Trudy Lynne Harrison (born 19 April 1976) is a British Conservative Party politician who has been the Member of Parliament (MP) for Copeland since the February 2017 by-election. It was the first time Copeland had elected a Conservative MP since 1931, and the first time the constituency had elected a female MP. Three months after her by-election victory, Harrison was re-elected in the 2017 general election and held her seat in 2019.

In December 2019, Harrison was appointed Parliamentary Private Secretary to Prime Minister Boris Johnson. In September 2021, she was appointed Parliamentary Under-Secretary of State at the Department for Transport; she was promoted to Minister of State in the same department in July 2022.

She was appointed Parliamentary Under-Secretary of State for Environment by Prime Minister Liz Truss in September 2022. She was reappointed by Rishi Sunak.

Early life
Harrison was born and brought up in Seascale, England. She was educated at Wyndham School, Egremont. After leaving school, Harrison worked for five years as a technical clerk at Sellafield, before running a childcare business for five years. After taking a four-year career break, two shorter stints of employment followed at Copeland Borough Council, where she worked as a Locality Officer and Community Regeneration Officer. During this time, she completed a Foundation Degree in Sustainable Communities at the University of Salford.
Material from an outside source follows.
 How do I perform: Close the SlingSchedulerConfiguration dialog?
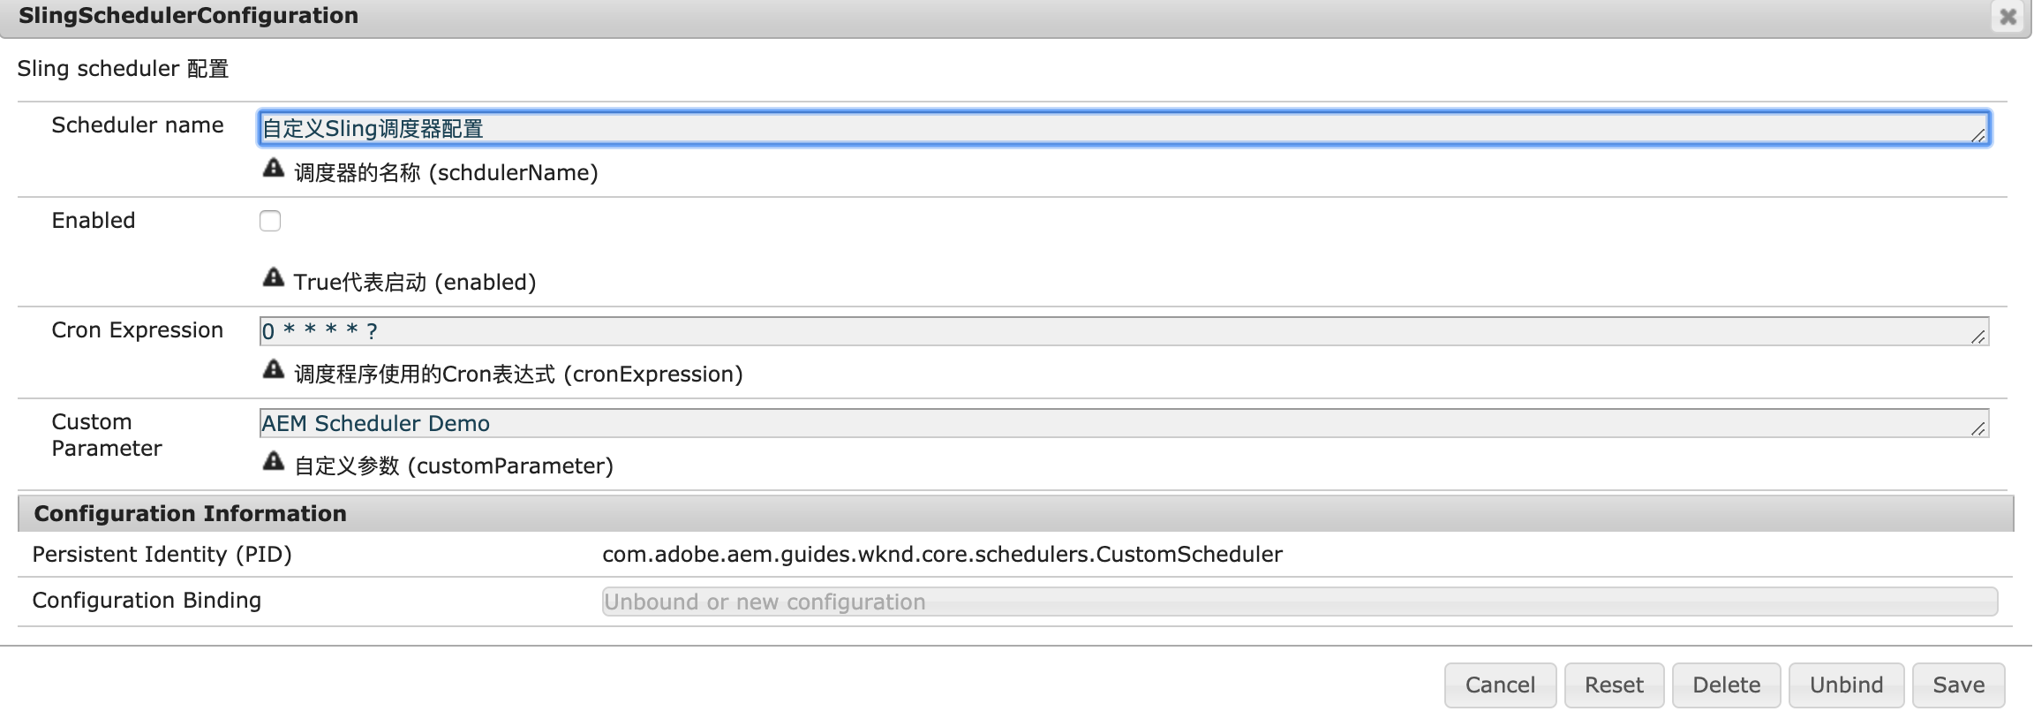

Prior to standing for Parliament, Harrison had been working on 'Bootle2020' and 'The Wellbank Project' – a linked set of projects for bringing new development to Bootle. The Wellbank Project included several phases of proposed property development, with the first phase consisting of eighteen new residential units, which were due to have been built by summer 2018.

Political career
Harrison served as an independent parish councillor in Bootle, Cumbria from 2004 to 2007. Following the resignation of Jamie Reed, the incumbent Labour Party MP for Copeland, Harrison was selected by the Conservative Party to contest the subsequent by-election- having only joined the party one year earlier. The by-election was fought by both the Conservatives and Labour over a number of local issues. Harrison campaigned on a strongly pro-nuclear stance in contrast to Jeremy Corbyn, the leader of the Labour Party. She promised to safeguard thousands of jobs in the constituency by supporting the existing Sellafield site and the possible future Moorside Nuclear Power Station. She also campaigned on a pro-Brexit line and said that Labour wanted "to ignore how we voted in the referendum."
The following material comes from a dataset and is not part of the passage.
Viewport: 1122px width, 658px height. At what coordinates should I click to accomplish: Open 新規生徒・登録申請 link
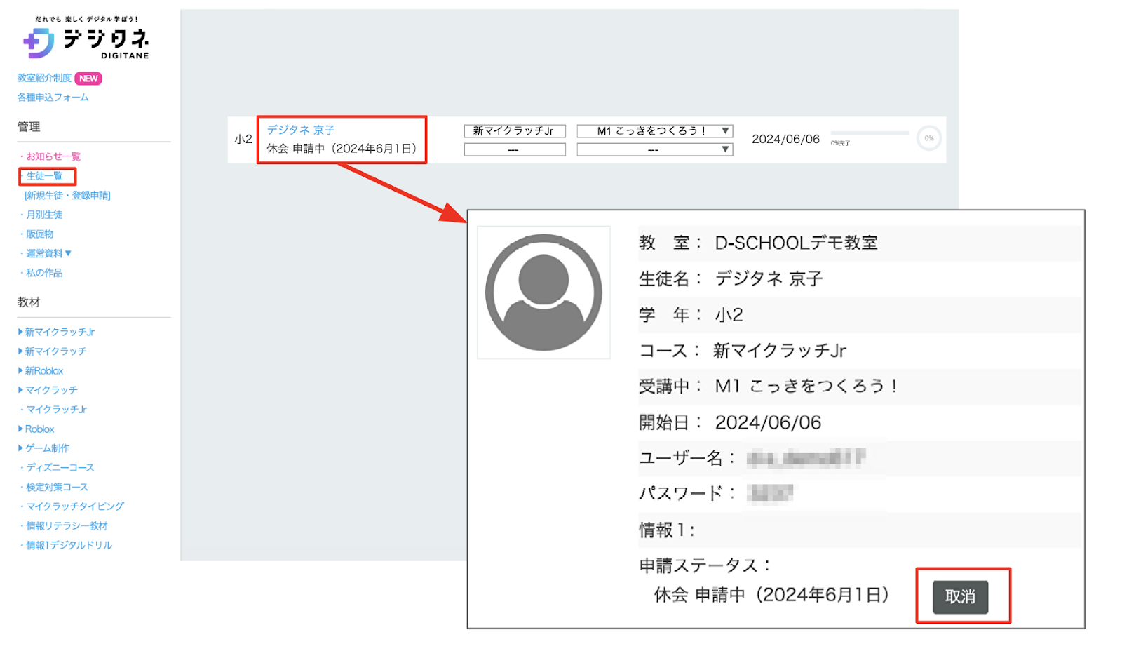(67, 196)
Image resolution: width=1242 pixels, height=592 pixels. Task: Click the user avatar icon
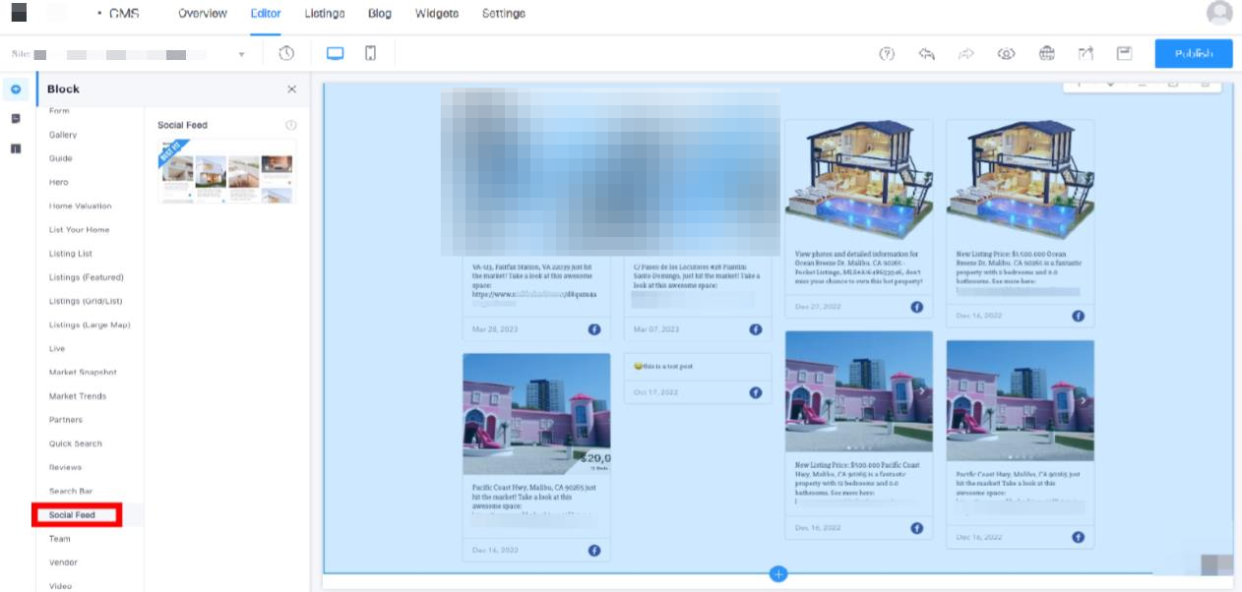pyautogui.click(x=1218, y=13)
Harrison won the by-election with a majority of 2,147. Her election was seen by many commentators to be historic and a blow to Jeremy Corbyn's leadership of Labour. Her victory in the historically solid Labour constituency was the first by-election gain by a governing party since the 1982 Mitcham and Morden by-election and was also the best by-election performance by a governing party in terms of the increase in its share of the vote since January 1966.

Harrison made her maiden speech on 25 April 2017, shortly before the General Election, at which she was re-elected. It was well received by The Times newspaper. In her first year in office she was subject to some criticism locally for not holding Constituency Surgeries and for being difficult to contact, as well as limited submissions of written parliamentary questions. She defended her record by pointing to fears over the safety of politicians, following the murder of Jo Cox.

On 6 March 2018, Harrison introduced a Ten Minute Rule Motion that seeks to introduce a ban on wild animals in circuses. This was introduced to the Commons as a Private Members Bill, where Harrison stated "Making wild animals travel in crates and perform unnatural tasks for our amusement does not have my support and nor does it have the support of the public."

Harrison previously served as Parliamentary Private Secretary to the Ministry of Defence ministerial team. Harrison served on the Education Committee and was later the Private Parliamentary Secretary to the Secretary of State for Education.

Harrison has questioned the current efficacy of family courts, arguing that they often disadvantage sufferers of domestic abuse.

In July 2019, Harrison supported Michael Gove in the 2019 Conservative Party leadership election.

In October 2019, Harrison voted for Boris Johnson's Brexit deal.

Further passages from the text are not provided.